5. A pharmaceutical formulation according to claim 1, wherein the formulation further comprises methotrexate, which is present in the formulation at a concentration of about 0.5% to about 1.0% (w/w).

6. A pharmaceutical formulation according to claim 1, wherein the formulation further comprises prednisone, which is present in the formulation at a concentration of about 0.1% to about 1.0% (w/w).

7. A pharmaceutical formulation according to claim 6, wherein the prednisone has a concentration of 0.1%, and the formulation further comprises 4 to 10% of a pharmaceutically acceptable oil, 0.2 to 0.3% ethanol, 90 to 95% water, and wherein the formulation has a pH range of 7.0 to 8.

8. A pharmaceutical formulation according to claim 6, wherein the prednisone has a concentration of 1.0%, and the formulation further comprises 33 to 40% of a pharmaceutically acceptable oil, 37.2 to 47% water, and wherein the formulation has a pH range of 7.8 to 8.4.

9. A pharmaceutical formulation according to claim 1, further comprising 0.1% diclofenac sodium, 4 to 10 % of a pharmaceutically acceptable oil, 0.2 to 0.3% ethanol, wherein the pH of the formulation is 7 to 8.0.

10. A pharmaceutical formulation according to claim 1, wherein the cannabinoids are present in the formulation at a concentration of 1 to 10%, and wherein the formulation further comprises 0.5 to 1.0% methotrexate, 1 to 5% diclofenac sodium, water ranging from 35 to 42%, and a pharmaceutically acceptable oil ranging from 37% to 63%, wherein the pH of the formulation is in the range of 7.0 to 8.2.

11. A pharmaceutical formulation according to claims 1 or 3, wherein the nanoemulsion comprises a pharmaceutically acceptable oil having at least one oxidizable metal of less than one part per million in said oil, wherein the at least one oxidizable metal is one or more of copper, chromium, lithium, and molybdenum.

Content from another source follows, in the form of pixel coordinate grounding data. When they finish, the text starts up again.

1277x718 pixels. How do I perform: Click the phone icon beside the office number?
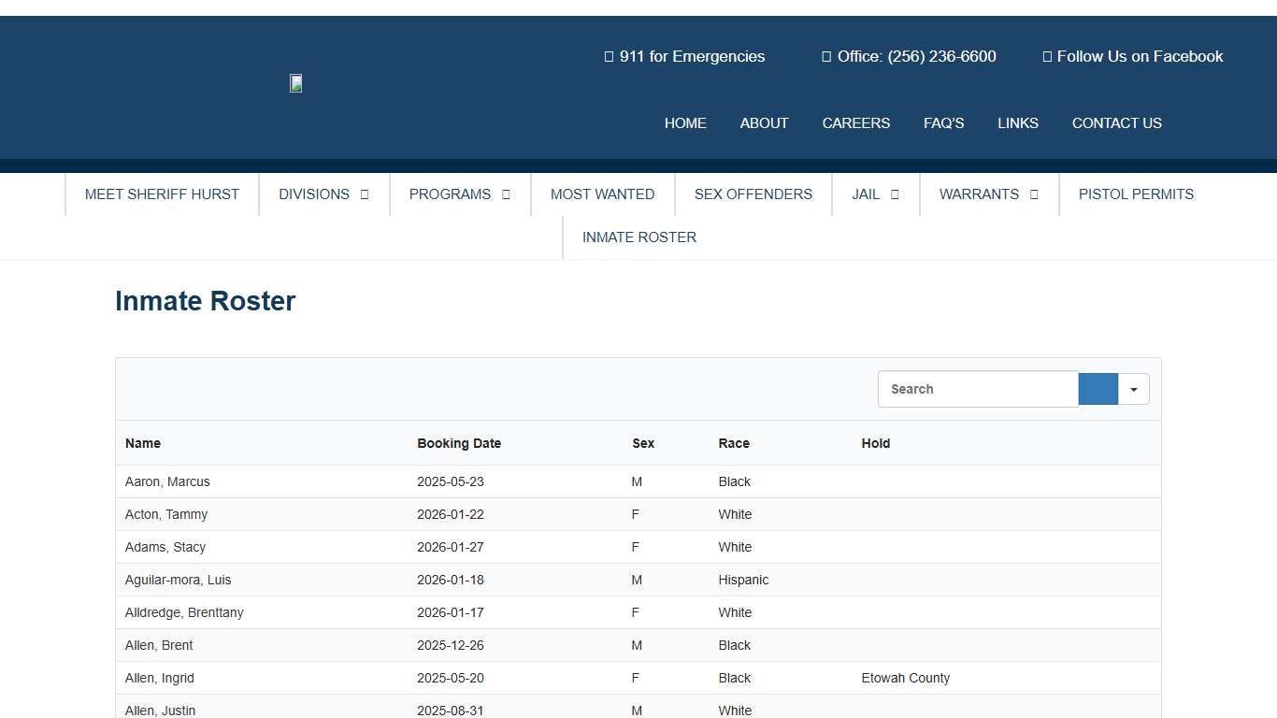pyautogui.click(x=826, y=56)
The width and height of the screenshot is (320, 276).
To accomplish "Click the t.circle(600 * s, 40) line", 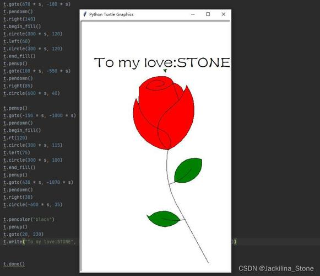I will point(31,93).
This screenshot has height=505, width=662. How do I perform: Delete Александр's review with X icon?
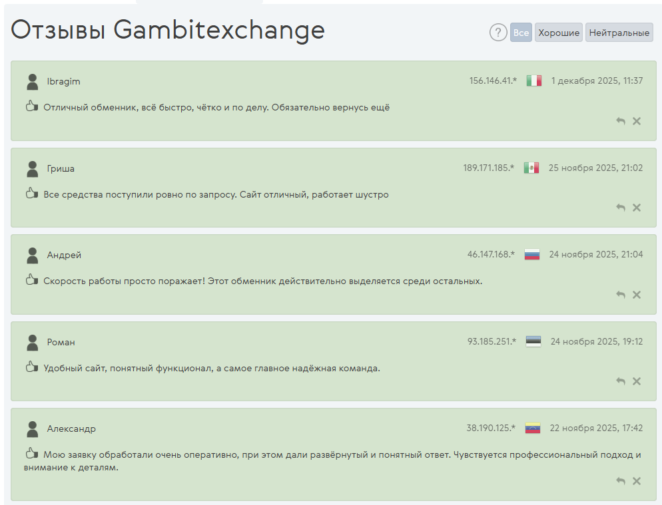(x=637, y=481)
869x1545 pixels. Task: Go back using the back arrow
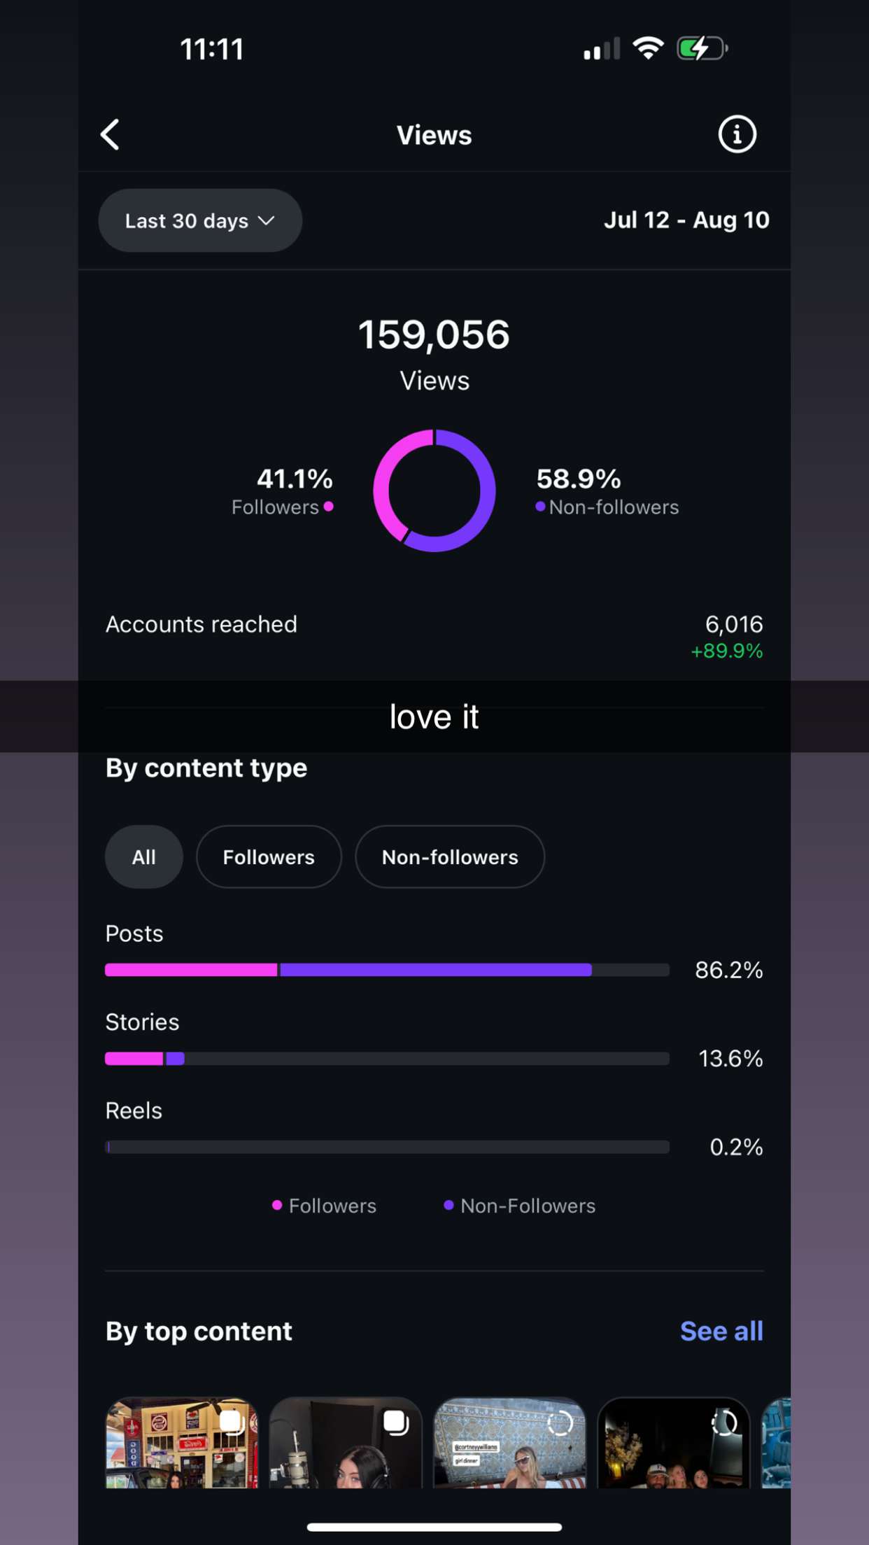tap(110, 134)
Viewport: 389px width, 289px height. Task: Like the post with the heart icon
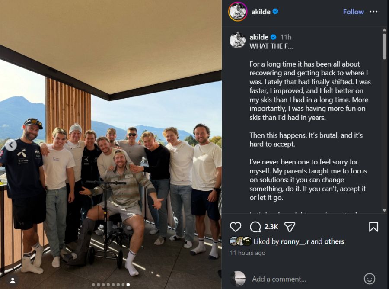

12. A pharmaceutical formulation according to claim 1, wherein the cannabinoids are present in the formulation at a concentration of about 1 to about 5% (w/w), and wherein the formulation further comprises diclofenac sodium, or a salt or derivative thereof, present in the formulation at a concentration of about 0.5% to about 2% (w/w), about 10% to about 90% (w/w) water, about 10 to about 60% (w/w) of a pharmaceutically acceptable oil, about 1 to about 15% of a surfactant, and about 0.05 to about 0.5% (w/w) of an organic solvent.

13. A pharmaceutical formulation according to claim 1, wherein the cannabinoids are present in the formulation at a concentration of about 0.01 to about 0.5% (w/w), and wherein the formulation further comprises diclofenac sodium, or a salt or derivative thereof, present in the formulation at a concentration of about 0.01% to about 2% (w/w), about 10% to about 90% (w/w) water, about 10 to about 60% (w/w) of a pharmaceutically acceptable oil, about 1 to about 15% of a surfactant, and about 0.05 to about 0.5% (w/w) of an organic solvent.

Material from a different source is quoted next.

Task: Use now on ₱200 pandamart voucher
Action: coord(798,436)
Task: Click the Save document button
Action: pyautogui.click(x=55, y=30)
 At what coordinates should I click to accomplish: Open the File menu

14. A pharmaceutical formulation according to claim 1, wherein the cannabinoids comprise about 0.01 to about 0.5% (w/w) tetrahydrocannabinol (THC), or a salt or derivative thereof, and about 0.01 to about 15% (w/w) cannabidiol (CBD) or CBD isolate (CBDi), or a salt or derivative thereof, wherein the formulation further comprises about 10 to about 90% (w/w) water, about 10 to about 60% (w/w) of a pharmaceutically acceptable oil, about 1 to about 15% (w/w) of a surfactant, and about 0.05 to about 0.5% (w/w) of an organic solvent.

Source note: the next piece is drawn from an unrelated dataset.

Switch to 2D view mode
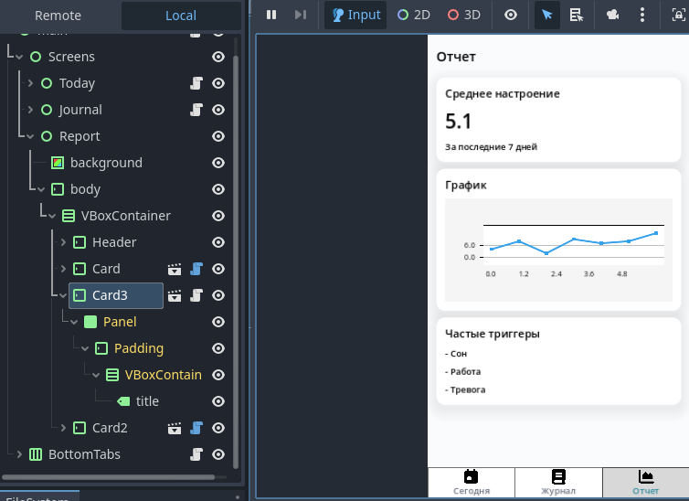413,15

15. A pharmaceutical formulation comprising cannabinoids, or a salt or derivative thereof, formulated in a nanoemulsion comprising droplets having an average particle size of less than about 1 micron, wherein the cannabinoids are present in the formulation at a concentration of 0.01% to 75.0% (w/w) of the formulation, and wherein the formulation further comprises a pharmaceutically acceptable oil having an oxidizable metal of less than one part per million.

16. A pharmaceutical formulation according to claim 15, wherein the formulation further comprises an anti-inflammatory, wherein the anti-inflammatory is one or more of prednisone and diclofenac sodium, or a salt or derivative thereof.

17. A pharmaceutical formulation according to claim 15, wherein the formulation further comprises methotrexate.

18. A pharmaceutical formulation according to claim 16, wherein the formulation further comprises methotrexate.